George laughed carelessly.

"Even a cat can look at a queen."

And during the weeks that followed he did look, too persistently, never dreaming where his enthusiasm was leading him. Occasionally he would bring her brother's horse around with hers or her father's. At such times he would watch them ride away with a keen disappointment, as if he had been excluded from a pleasure that had become his right. Lambert, however, was away a good deal, and Old Planter that summer fought rheumatic attacks, which he called gout, so that Sylvia, for the most part, rode alone through remote bridle-paths with George at her heels like a well-trained animal.

He knew he could not alter that all at once; she would have it no other way. She only spoke to him, really, about the condition of the horses, or the weather—never a word conceivably personal; and every day he looked at her more personally, let his imagination, without knowing it, stray too far. At first he merely enjoyed being with her; then he appreciated that a sense of intimacy had grown upon him, and he was troubled that she did not reciprocate, that their extended companionship had not diminished at all the appalling distance dividing them. There was something, moreover, beyond her beauty to stimulate his interest. She appeared not to know fear, and once or twice he ventured to reprove her, enjoying her angry reactions. She even came to the stables, urging him to let her ride horses that he knew were not safe.

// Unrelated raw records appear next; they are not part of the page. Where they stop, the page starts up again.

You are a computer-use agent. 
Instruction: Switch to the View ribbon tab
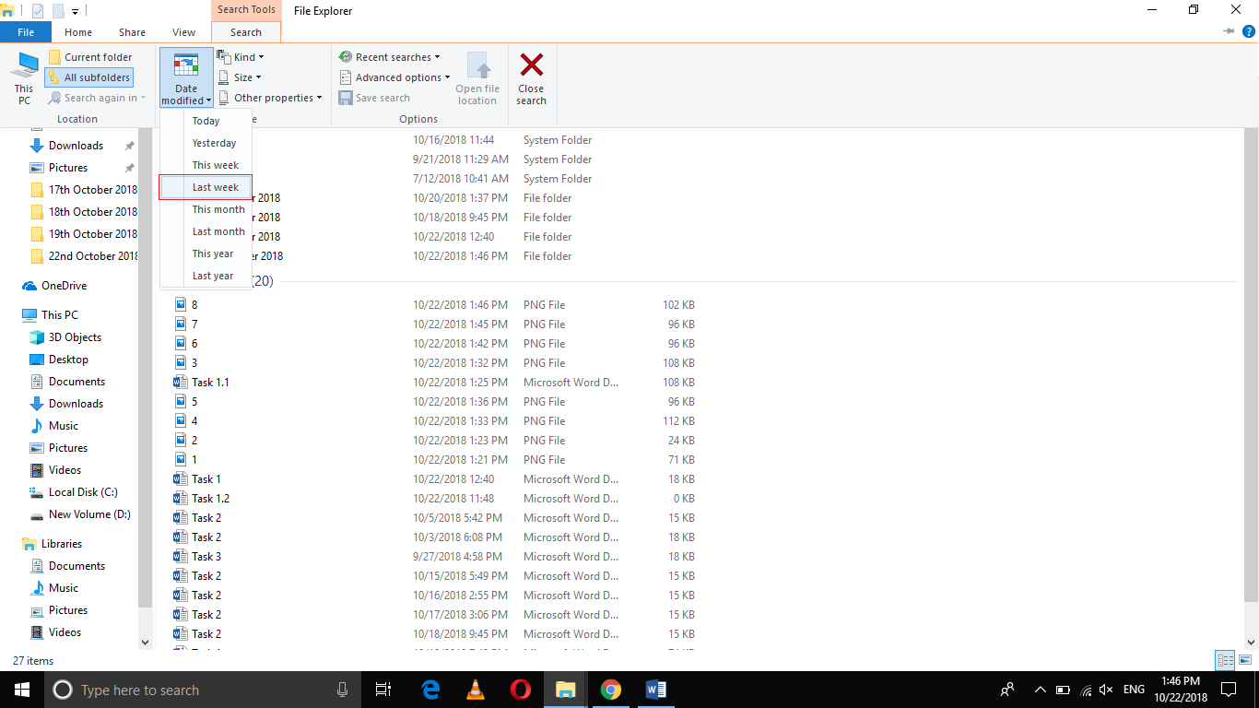click(x=183, y=32)
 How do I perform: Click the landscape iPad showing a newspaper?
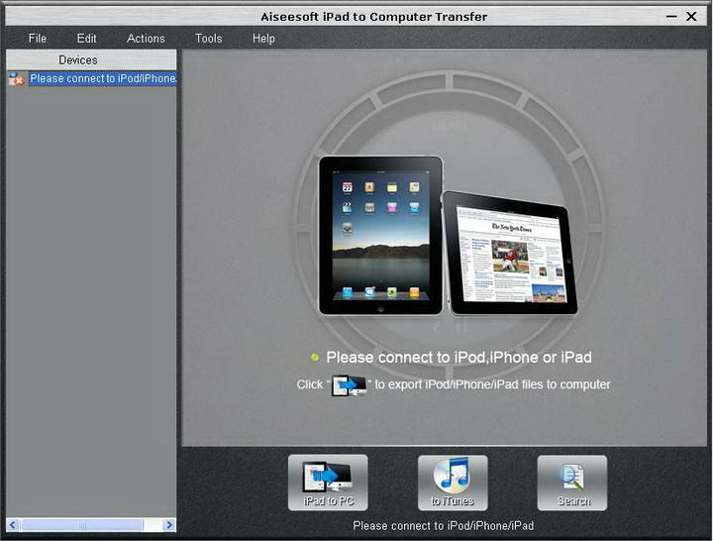(x=510, y=254)
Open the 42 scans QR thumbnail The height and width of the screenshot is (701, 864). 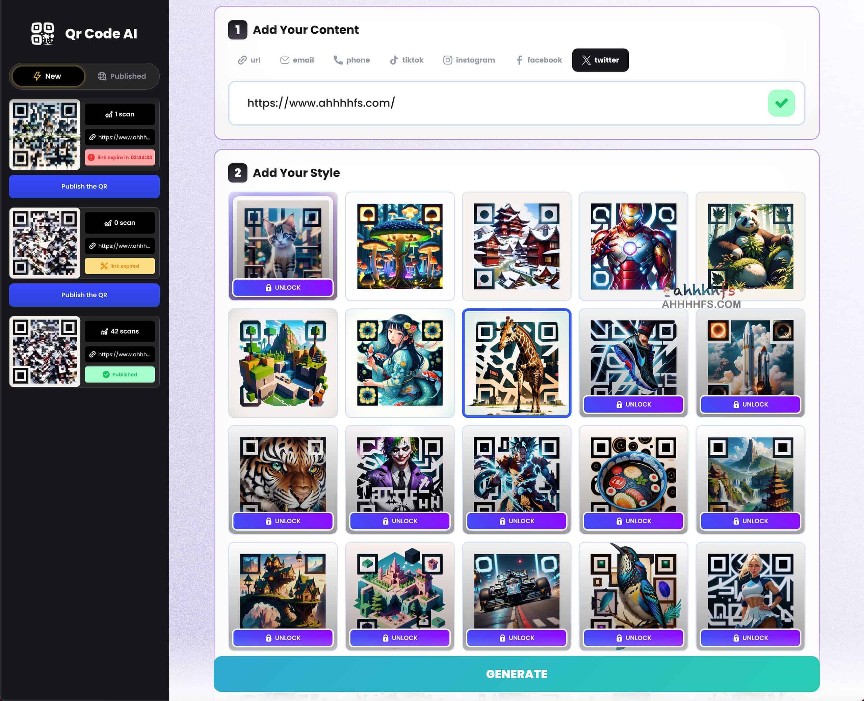[x=45, y=351]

"But you ride them," she would persist.

"When I find a horse I can't ride, Miss Sylvia, I guess I'll have to take up a new line. If your father would come and say it's all right——"

Even then he failed to grasp the fact that he guarded her for his own sake rather more than for her father's.

He nearly interfered when he heard her cry to her brother as they started off one morning:

"I'm going to ride harder from now on, Lambert. I've got to get fit for next winter. Coming out will take a lot of doing."

"If she rides any harder," he muttered, "she'll break her silly neck."